OPENING to a Beatles tune, the reverend Bob King’s Thursday service is pitched at a different audience.

“I keep sex, politics and religion out of it,” he said, from behind his microphone. “But I go near them.”

One of the team celebrating 40 years of Hereford Hospital Radio, Mr King hosts guests and cues up the playlist each Thursday for his 2pm show.

The station is, in many respects, a local institution, and among the longest-running in the country.

Started by Dave Heggie and Roy Romerill as a student-run station, HHR now attracts as many listeners via its iPhone app outside the wards as it does within.

Hospital stays have become shorter, and patients have more of their own ways to pass the time.

ABBA, however, still tops the request list.

“Always ABBA,” said Mr King.

However those requests now come in via text message and through the station’s Facebook page, with Mr King selecting tracks within seconds and adding them to the running order between jingles from Gavin and Stacy’s Matt Horne.

“I play a huge variety of music – we can play what we want, that’s the beauty of it,” said Mr King – who met the TV star wedding he was officiating at, and approached him for a soundbite.

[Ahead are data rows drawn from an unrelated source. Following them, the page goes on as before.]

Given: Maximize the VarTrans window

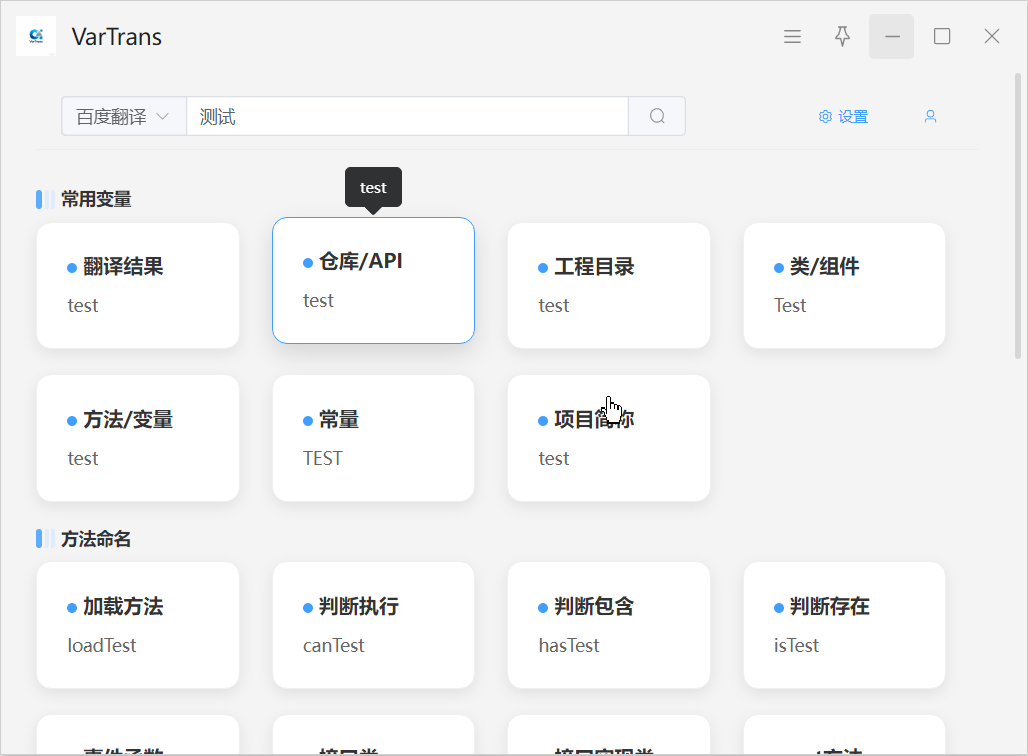Looking at the screenshot, I should coord(941,37).
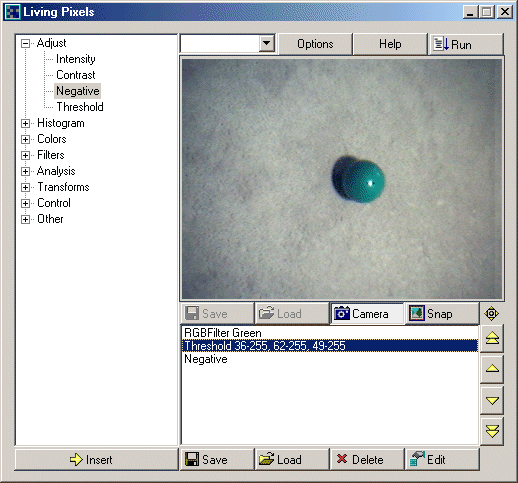This screenshot has width=518, height=483.
Task: Toggle the Camera live view button
Action: pos(367,313)
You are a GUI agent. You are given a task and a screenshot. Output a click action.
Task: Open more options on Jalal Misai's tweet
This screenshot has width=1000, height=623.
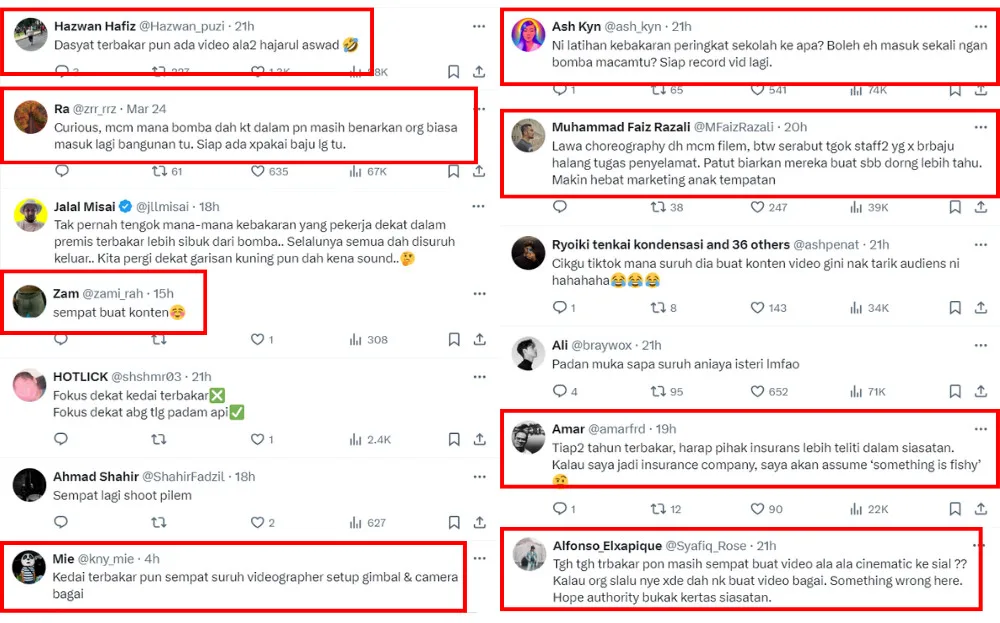pyautogui.click(x=479, y=207)
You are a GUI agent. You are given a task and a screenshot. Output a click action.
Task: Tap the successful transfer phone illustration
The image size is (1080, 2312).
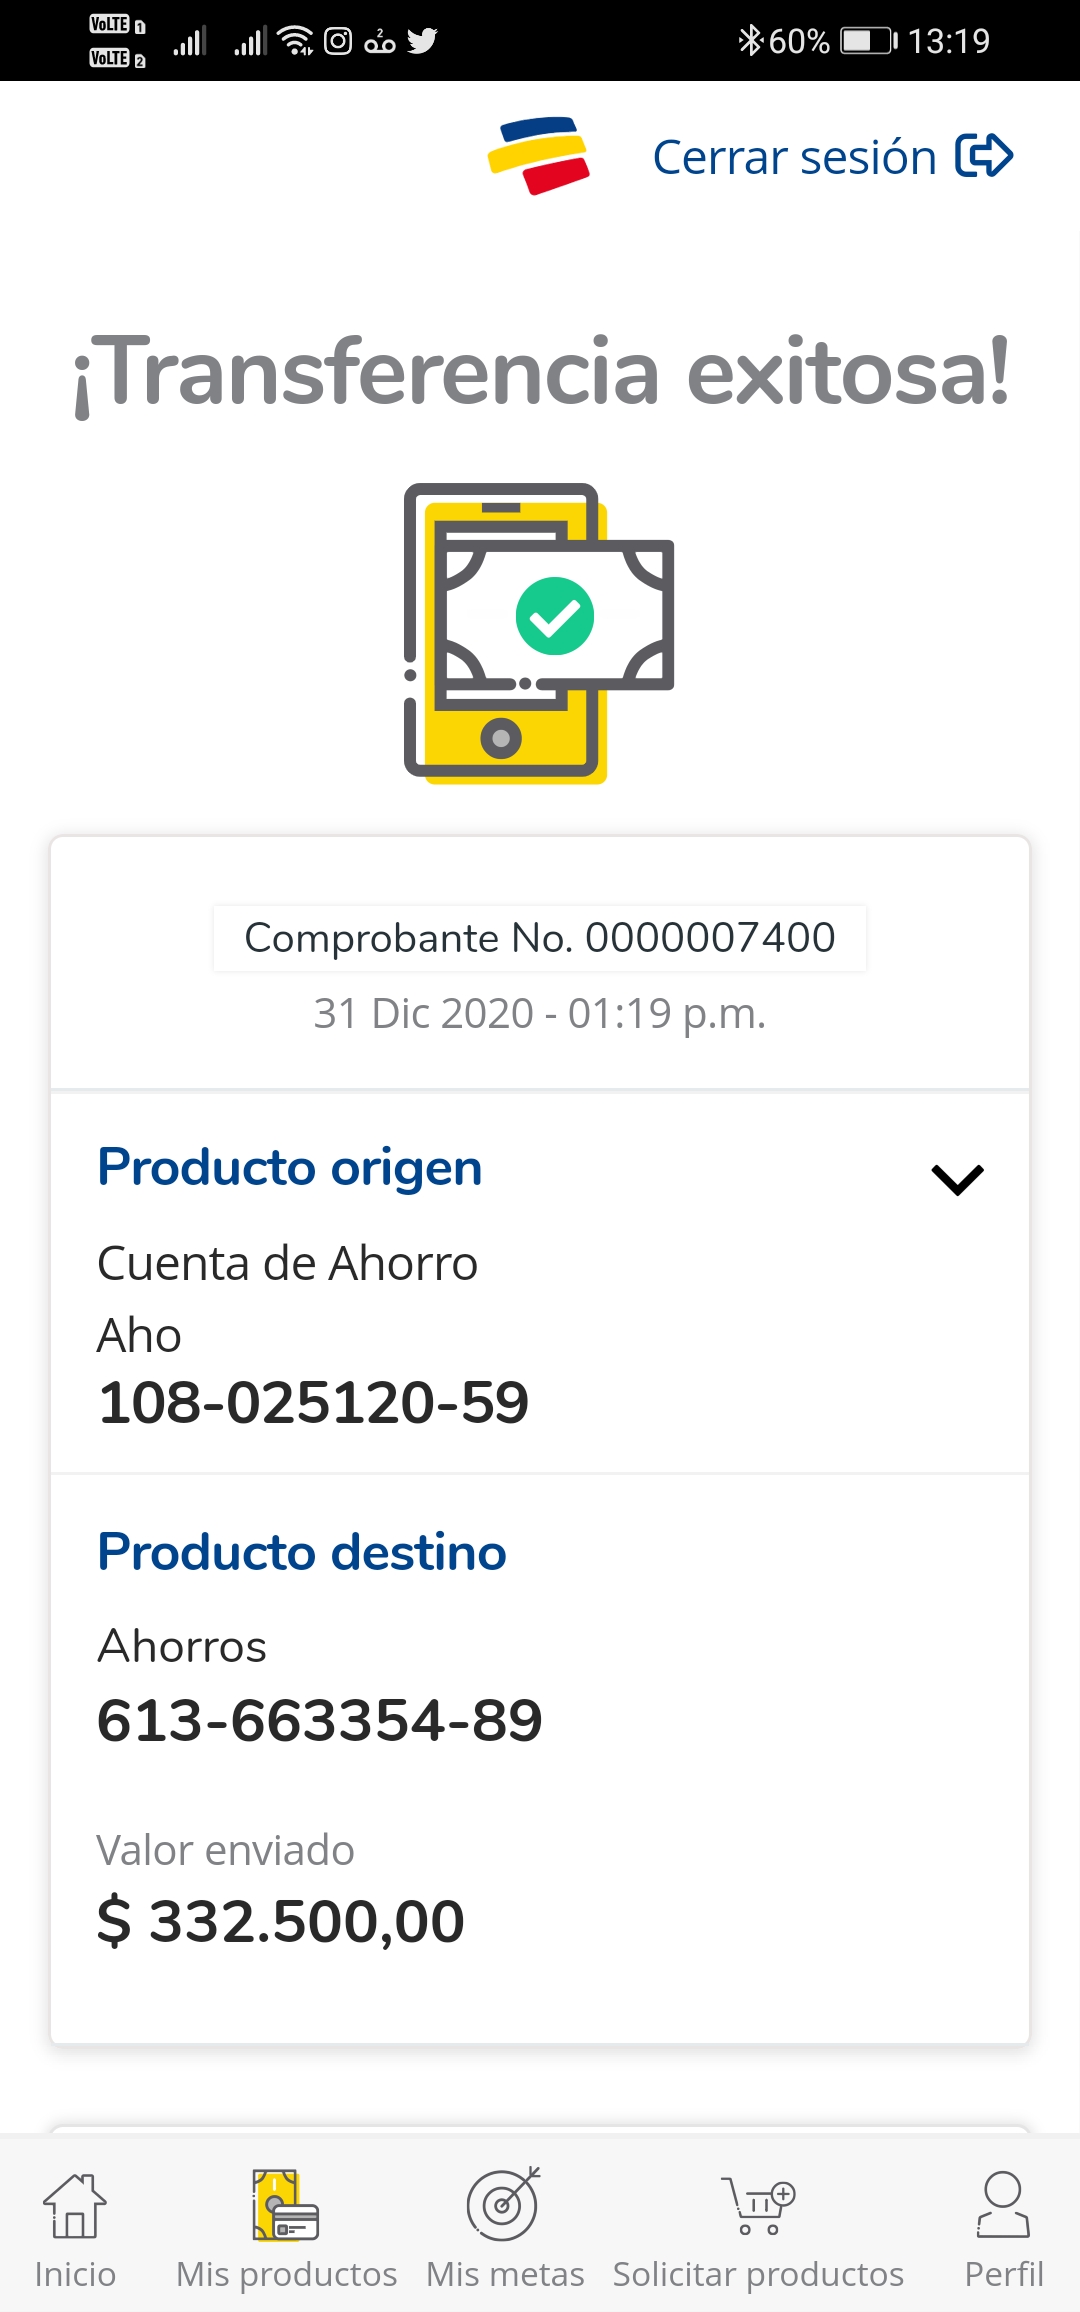[538, 632]
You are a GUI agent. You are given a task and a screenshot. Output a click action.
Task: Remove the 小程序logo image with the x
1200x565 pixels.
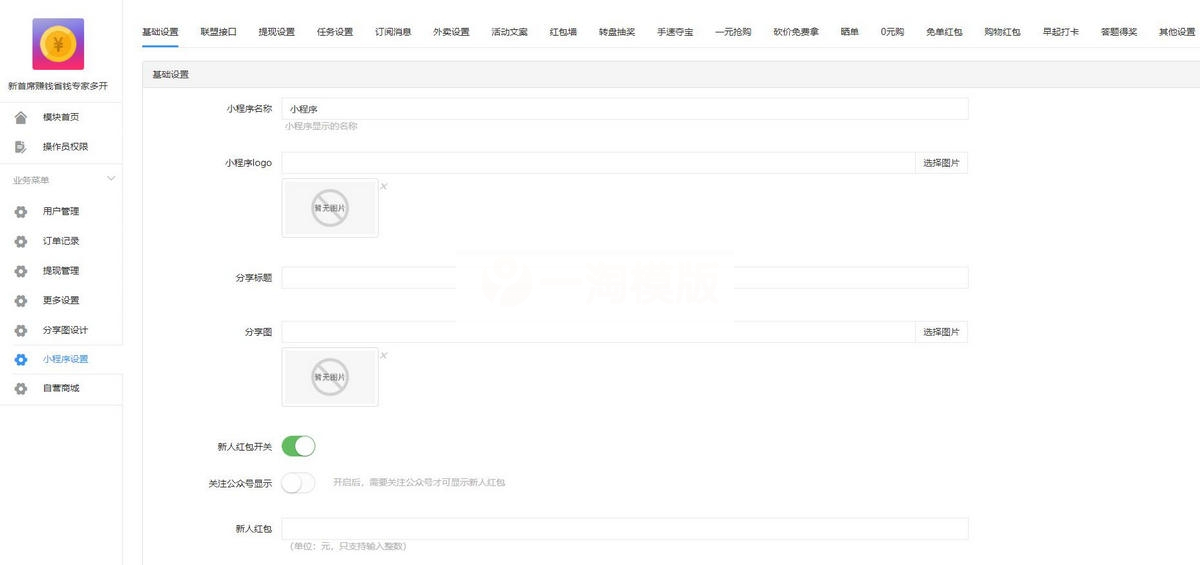pyautogui.click(x=384, y=186)
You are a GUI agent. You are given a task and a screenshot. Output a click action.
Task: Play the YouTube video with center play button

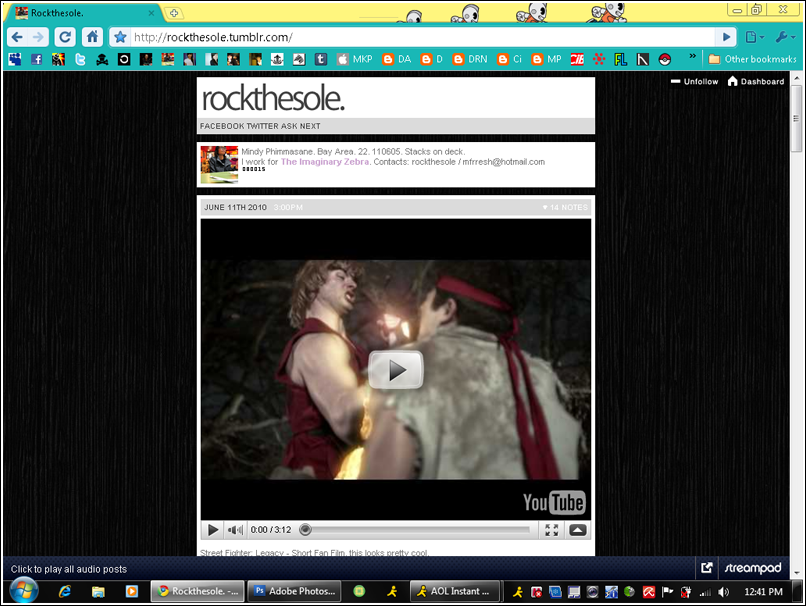click(395, 370)
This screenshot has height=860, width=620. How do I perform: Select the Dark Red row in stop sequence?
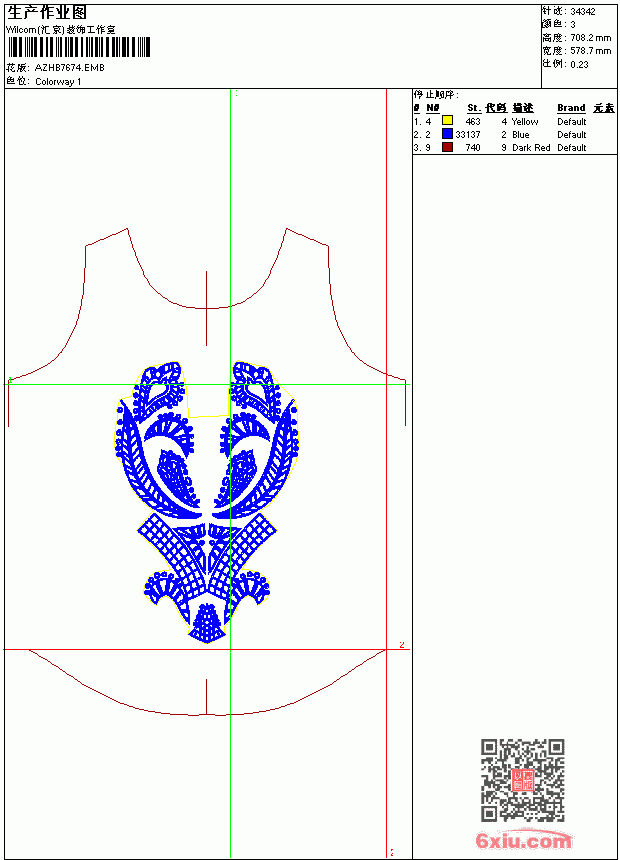click(x=514, y=148)
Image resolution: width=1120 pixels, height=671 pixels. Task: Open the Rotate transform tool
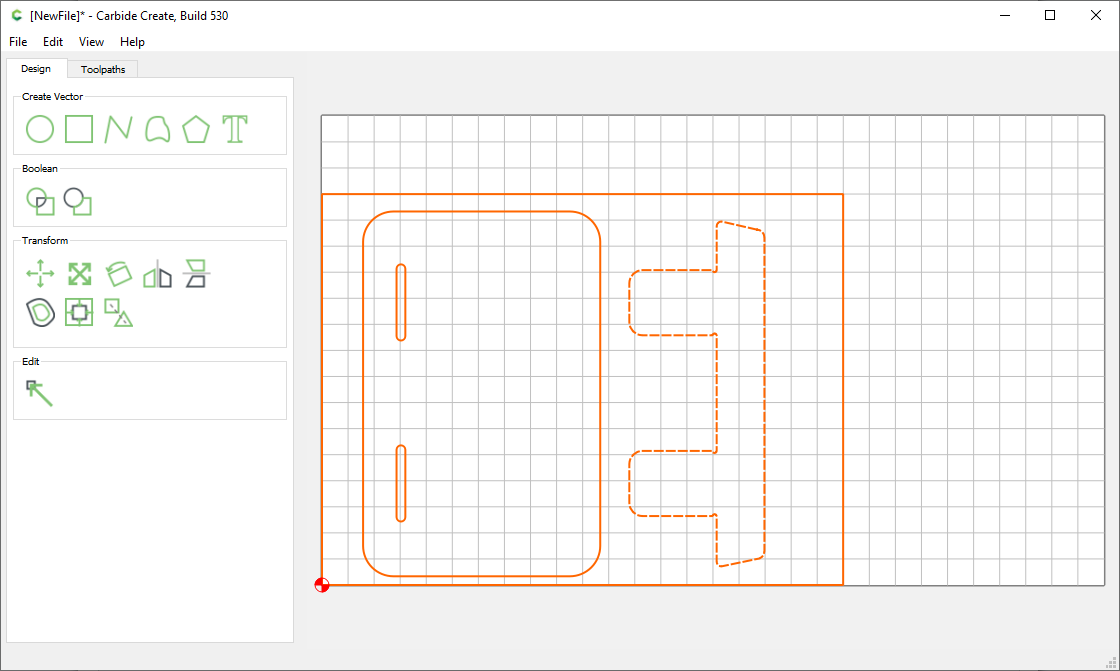[118, 273]
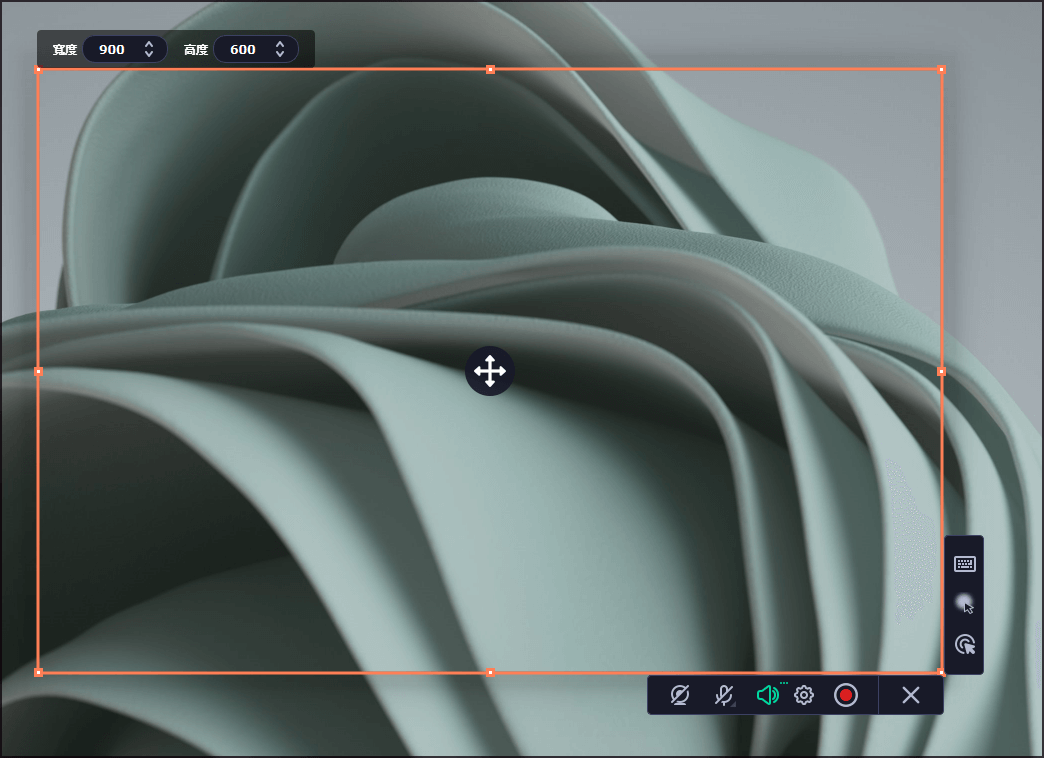Click the right-middle resize handle of capture frame

pyautogui.click(x=941, y=371)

Scrolling through a seemingly endless database, ‘Eat, Sleep, Rave, Repeat’ briefly flashes on screen as the DJ King – a vicar in Herefordshire for 20 years – searches for ‘Sugar, Sugar’ by the Archies

But that sense of creative freedom also extends to his interviews; with Antiques Roadshow presenters and MPs among those to have stopped by the studio.

Each show guests spend around 20 minutes talking all things great and small with Mr King, with conversations looking at what’s happening in Herefordshire – in the vicar’s words, “people still like a bit of local.”

“I will interview anybody,” he said.

“My life’s always been about communication.

“I can touch on subjects and reach a lot of people I wouldn’t reach on a Sunday.

“It’s a good ministry – but I don’t treat it like it.”

Based in the corner of one of the hospital’s older buildings, HHR’s impressive set-up features two studios – so DJs can pre-record late-night shows while the station continues to broadcast live – its own green room and obligatory ‘On Air’ light.

Headed up by Chris Hughes, the entirely voluntary enterprise – supported by the local Lions club – manages to broadcast seven days a week, mornings, afternoons and evenings.

Alongside the likes of Bob King and local ‘mobile disco’ DJs, it has become a place where talented youngsters can cut their teeth, using the facilities and working with mentors to learn the basic of broadcasting through a trainee programme.

It is where many will go live on-air for the first time, and hopefully will return one day as volunteers, to help bring on the next generation.